I'd even argue that dragging and dropping is often faster than having to drill through the Media Browser to find the image you want.


----------



## Gnits (Jul 21, 2016)

There are nearly more questions here than answers.....  for example.
Did you import all the images from two photographers into a single catalog.
Have you processed the images on two different machines and trying to merge them into a folder using the O/S.

Within Lr there are many many ways to solve your problem.  The easiest might be something like this.

Create a folder for the project (eg. My Project123).
Within MyProject123 create subfolders for each Photographer  ..eg AdamsPhotos and EvesPhotos
Copy the respective photos from each photographer into the respective folders.
Import both folders to Lr.
Create a collection which includes both folders.
Sort the collection in Capture time sequence.

If you are trying to merge images within the O/S (maybe on a different machine) then export the images from Lr with the files renamed using a template such as YYMMDD_HHMMSS_Filename.



You should get something like this......

You can easily sort this within your o/s. The original file name is retained.


 

The first option is far more efficient.

There are also lots of other ways solve this problem.


----------



## Dinky (Jul 23, 2016)

Conrad Chavez said:


> What is true is that Lightroom doesn't support the direct interface of the Mac Media Browser. But Lightroom fully supports Mac drag and drop, which is also a direct interface. If I want to use a Lightroom image in Apple Keynote, I can drag it out of the Lightroom Grid view and drop it directly into a Keynote presentation window, with no export step needed.



Technically speaking this is correct, however you seem to forget you will then have the *unedited, original image*.


----------



## Johan Elzenga (Jul 23, 2016)

Dinky said:


> Technically speaking this is correct, however you seem to forget you will then have the *unedited, original image*.



I don't think so. The original image is often a raw file, so it will definitely not be the original image. Just like with Aperture, you drag and drop the jpeg preview. So just like with Aperture or the Mac Media Browser, it is the edited result.


----------



## rob211 (Jul 24, 2016)

JohanElzenga said:


> I don't think so. The original image is often a raw file, so it will definitely not be the original image. Just like with Aperture, you drag and drop the jpeg preview. So just like with Aperture or the Mac Media Browser, it is the edited result.



It's a COPY of the original image that gets dragged and dropped from Lr to the Mac Finder. So P1234.NEF in Lr at Pictures/2016 gets copied to say ~/Desktop/P1234.NEF. It's not a solution unless you want a copy as if you used "show in Finder" in Lr and then did a command-D copy of the file you found there.

If there's a way to get the edited image (say a crop or BW or whatever) out by drag and drop I'd love to know how to do it. (BTW if you write metadata to file and do the drag and drop on a DNG AND open that DNG in an Adobe aware application that can deal with Lr edits then yeah, it would show the edits. But only those applications.)

But for purposes of the original question, the exif date if changed by LR and written to file WOULD be accessible by most any photo application, since exif (and IPTC) is pretty universal, unlike say Lr image adjustments. And there are some Mac applications that can use the iMedia framework to browse inside an Lr catalog just like one could do with Apple's media browser in Aperture or Photos. Examples are Fotomagico (slide shows) or HoudahGeo (geolocation).


----------



## Johan Elzenga (Jul 24, 2016)

> [Exercise description]:
Answer these questions from the forum thread above.
1. In Gnits's step-by-step suggestion, how should the collection be sorted?
2. What renaming template does Gnits give for exporting images from Lr?
3. Which two Mac applications does rob211 name as able to use the iMedia framework to browse inside an Lr catalog?

> [Listed entries]:
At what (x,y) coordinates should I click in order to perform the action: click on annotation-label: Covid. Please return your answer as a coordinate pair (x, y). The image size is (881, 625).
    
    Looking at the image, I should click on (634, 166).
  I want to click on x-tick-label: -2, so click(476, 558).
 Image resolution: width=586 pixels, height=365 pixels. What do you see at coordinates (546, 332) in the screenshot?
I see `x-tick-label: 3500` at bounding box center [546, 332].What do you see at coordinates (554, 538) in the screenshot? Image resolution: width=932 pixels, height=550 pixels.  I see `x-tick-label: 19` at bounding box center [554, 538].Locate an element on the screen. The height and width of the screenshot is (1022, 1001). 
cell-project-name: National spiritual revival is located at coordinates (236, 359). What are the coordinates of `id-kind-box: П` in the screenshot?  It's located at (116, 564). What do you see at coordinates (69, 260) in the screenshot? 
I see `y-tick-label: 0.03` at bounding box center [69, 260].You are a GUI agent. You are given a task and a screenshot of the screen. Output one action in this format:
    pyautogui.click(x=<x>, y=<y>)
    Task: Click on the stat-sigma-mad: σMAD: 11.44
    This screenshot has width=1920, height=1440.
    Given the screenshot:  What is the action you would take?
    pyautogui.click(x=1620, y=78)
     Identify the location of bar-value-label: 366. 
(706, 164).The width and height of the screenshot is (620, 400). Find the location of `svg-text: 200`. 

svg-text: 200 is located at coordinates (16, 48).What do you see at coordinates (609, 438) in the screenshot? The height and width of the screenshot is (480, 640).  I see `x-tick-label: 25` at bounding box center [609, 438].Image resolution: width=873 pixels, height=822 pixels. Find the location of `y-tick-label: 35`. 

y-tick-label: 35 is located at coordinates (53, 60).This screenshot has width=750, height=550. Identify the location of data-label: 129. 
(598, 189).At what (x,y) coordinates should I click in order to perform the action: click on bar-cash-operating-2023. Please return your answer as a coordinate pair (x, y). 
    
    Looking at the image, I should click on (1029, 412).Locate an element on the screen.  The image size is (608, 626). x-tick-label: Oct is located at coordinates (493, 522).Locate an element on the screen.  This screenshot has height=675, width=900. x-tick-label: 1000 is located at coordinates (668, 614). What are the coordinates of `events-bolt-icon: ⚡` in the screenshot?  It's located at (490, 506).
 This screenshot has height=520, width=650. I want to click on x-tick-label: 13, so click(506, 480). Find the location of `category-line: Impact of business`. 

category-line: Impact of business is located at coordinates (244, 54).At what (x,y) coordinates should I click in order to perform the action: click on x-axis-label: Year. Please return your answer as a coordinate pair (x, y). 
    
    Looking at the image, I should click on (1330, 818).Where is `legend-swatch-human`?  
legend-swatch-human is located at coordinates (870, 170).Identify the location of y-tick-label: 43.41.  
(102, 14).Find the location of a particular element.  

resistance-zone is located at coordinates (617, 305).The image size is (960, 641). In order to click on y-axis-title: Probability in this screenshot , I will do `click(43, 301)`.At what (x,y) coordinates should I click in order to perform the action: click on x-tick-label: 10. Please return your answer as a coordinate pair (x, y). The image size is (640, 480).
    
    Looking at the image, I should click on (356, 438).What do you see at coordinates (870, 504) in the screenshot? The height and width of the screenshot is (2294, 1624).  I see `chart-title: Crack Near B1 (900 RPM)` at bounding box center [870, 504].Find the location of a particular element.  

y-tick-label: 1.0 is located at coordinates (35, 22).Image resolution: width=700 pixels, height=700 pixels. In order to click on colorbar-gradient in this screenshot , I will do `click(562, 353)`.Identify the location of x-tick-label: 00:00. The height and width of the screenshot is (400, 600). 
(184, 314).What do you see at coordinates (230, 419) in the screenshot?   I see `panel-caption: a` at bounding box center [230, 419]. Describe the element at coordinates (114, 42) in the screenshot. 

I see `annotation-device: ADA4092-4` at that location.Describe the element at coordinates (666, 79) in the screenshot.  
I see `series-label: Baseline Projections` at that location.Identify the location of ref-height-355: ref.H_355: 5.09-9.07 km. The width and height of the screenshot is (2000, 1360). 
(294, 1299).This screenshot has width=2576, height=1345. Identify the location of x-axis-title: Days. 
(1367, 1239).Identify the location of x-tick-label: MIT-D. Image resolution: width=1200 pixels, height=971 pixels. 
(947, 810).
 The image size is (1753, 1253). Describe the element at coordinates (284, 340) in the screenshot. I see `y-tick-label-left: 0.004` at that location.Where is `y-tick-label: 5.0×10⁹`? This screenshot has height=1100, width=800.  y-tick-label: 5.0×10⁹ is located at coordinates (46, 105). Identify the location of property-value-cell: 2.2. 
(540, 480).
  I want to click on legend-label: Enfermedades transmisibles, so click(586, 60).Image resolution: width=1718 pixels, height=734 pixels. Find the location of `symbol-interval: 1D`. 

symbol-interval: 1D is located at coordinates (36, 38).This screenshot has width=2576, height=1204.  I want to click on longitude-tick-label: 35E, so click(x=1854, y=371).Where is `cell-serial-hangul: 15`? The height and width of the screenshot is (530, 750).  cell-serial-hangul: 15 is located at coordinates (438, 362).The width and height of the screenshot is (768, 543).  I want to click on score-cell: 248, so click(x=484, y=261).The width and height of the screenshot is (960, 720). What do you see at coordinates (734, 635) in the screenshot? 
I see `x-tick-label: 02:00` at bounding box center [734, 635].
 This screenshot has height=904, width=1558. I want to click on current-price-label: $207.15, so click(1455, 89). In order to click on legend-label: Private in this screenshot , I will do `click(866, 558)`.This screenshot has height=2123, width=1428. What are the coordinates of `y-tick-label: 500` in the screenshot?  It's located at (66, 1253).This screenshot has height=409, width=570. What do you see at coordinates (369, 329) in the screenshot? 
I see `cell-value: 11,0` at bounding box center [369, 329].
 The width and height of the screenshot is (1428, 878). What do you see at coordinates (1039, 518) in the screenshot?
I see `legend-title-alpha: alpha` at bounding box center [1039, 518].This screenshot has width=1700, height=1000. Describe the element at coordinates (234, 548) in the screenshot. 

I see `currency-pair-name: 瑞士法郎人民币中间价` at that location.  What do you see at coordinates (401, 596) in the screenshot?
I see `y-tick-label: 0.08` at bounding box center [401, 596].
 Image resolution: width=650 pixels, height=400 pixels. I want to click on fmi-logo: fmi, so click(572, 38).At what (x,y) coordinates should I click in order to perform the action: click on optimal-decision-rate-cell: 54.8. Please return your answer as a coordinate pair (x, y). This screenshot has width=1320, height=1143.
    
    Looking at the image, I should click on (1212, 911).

> [Exercise output]:
1. In Capture time sequence.
2. YYMMDD_HHMMSS_Filename.
3. Fotomagico and HoudahGeo.